To do: Beginning with the line that contains "The image size is (1080, 578).", restate each line below through the final one exactly, and exclude the pictures.
+ + + +
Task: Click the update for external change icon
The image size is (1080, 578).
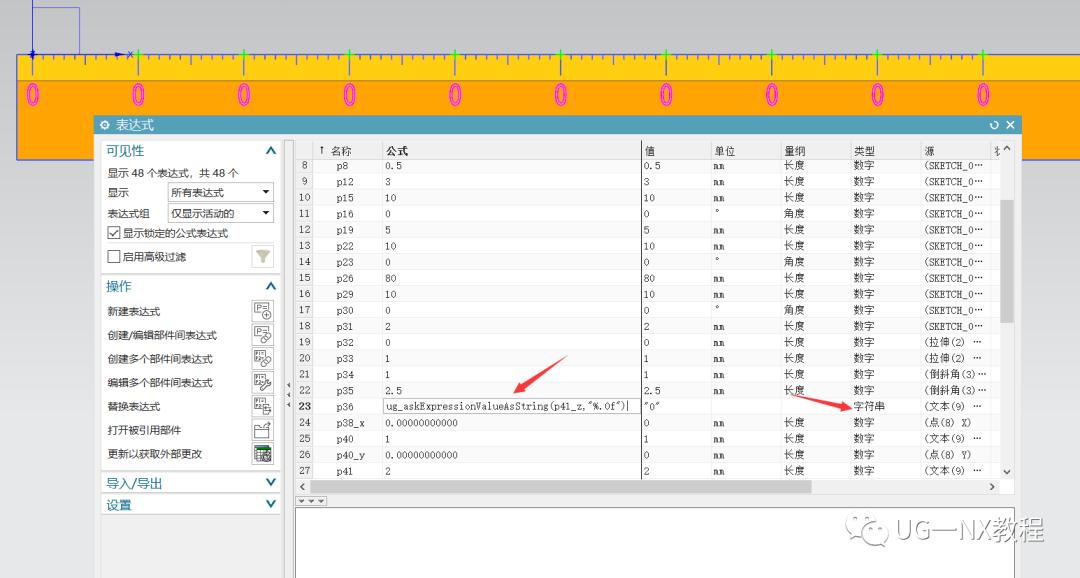Action: (263, 454)
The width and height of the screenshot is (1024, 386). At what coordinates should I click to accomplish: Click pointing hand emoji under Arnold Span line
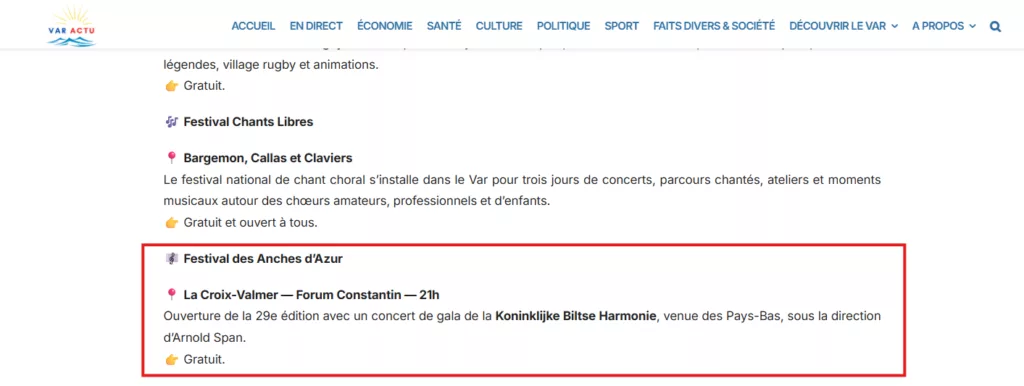[x=172, y=359]
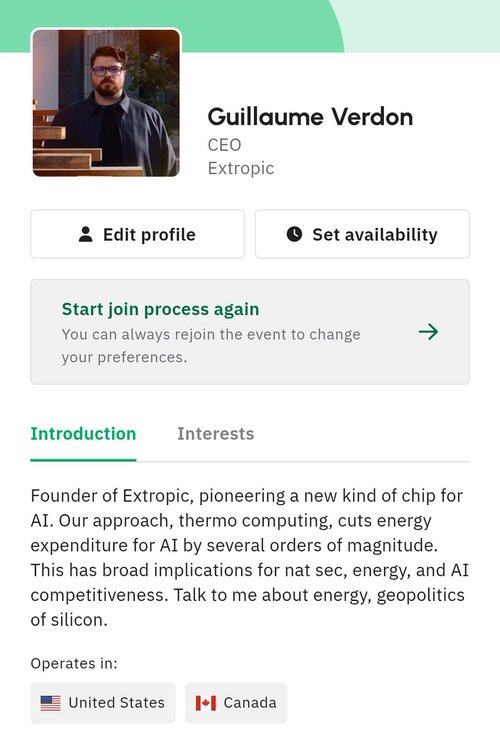Select the United States region chip
The height and width of the screenshot is (733, 500).
[x=103, y=703]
+ + + +
Solution:
The image size is (1080, 578).
Action: (263, 454)
The width and height of the screenshot is (1024, 386). At what coordinates should I click to accomplish: Click pointing hand emoji under Arnold Span line
[x=172, y=359]
Select the United States region chip
The height and width of the screenshot is (733, 500).
[x=103, y=703]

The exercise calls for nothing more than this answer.